Not that the apostle any more than his followers in preaching the gospel, desires the people wholly to rely on his words: for afterwards he appeals to his actions to confirm them. And those who in this can imitate him, need not to entreat men to believe their sincerity. If our works bear the stamp of it, as well as our words, both together will speak so loudly and plainly, that every unprejudiced person must understand that we speak in Christ, as in sincerity, and that in so doing we consider we are in the sight of that God, whose commission we bear.

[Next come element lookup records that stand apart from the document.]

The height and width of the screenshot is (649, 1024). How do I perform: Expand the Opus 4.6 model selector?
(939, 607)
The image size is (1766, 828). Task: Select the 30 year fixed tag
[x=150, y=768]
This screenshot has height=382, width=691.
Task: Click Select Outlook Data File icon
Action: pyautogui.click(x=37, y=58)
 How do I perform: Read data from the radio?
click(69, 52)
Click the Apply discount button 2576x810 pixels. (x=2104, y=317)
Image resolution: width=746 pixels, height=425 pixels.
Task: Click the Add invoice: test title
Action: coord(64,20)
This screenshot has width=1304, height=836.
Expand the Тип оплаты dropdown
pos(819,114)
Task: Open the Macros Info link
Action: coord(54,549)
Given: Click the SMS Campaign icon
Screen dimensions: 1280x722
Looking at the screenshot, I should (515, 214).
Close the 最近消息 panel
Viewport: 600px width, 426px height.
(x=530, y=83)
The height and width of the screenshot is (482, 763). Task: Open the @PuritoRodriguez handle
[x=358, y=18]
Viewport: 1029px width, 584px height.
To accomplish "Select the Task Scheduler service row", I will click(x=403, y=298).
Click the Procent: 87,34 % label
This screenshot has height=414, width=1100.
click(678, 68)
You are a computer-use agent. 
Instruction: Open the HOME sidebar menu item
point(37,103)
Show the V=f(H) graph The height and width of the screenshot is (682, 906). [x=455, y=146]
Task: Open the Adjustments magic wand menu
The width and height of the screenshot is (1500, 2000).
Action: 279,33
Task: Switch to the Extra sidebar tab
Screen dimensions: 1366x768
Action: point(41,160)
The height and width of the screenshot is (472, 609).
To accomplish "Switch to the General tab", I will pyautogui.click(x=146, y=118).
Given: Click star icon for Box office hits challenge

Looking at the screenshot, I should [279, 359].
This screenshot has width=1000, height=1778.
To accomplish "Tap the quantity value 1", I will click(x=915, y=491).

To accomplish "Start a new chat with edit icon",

Those whom the apostle accuses of the contrary practice, of corrupting the word of God, seem to have been Jews, who owned Jesus to be the Christ, and his gospel to be divine, yet adulterated it, by
intermingling with it the law of Moses, and their own traditions. And in doing this, their principal view was, to make a gain of Christ; which, consequently, laid them under a necessity of concealing the end they proposed, as well as the means they used in order to obtain it. On the contrary, those who intend the good of mankind, are by no means concerned to hide their intentions. If the benefit we propose in speaking be to ourselves, it is often our interest to keep it private. If the benefit we propose be to others, it is always our interest to make it public; and it is the interest both of ourselves and others, to make public those marks of distinction whence may clearly be known who corrupt the word of God, and who preach it in sincerity.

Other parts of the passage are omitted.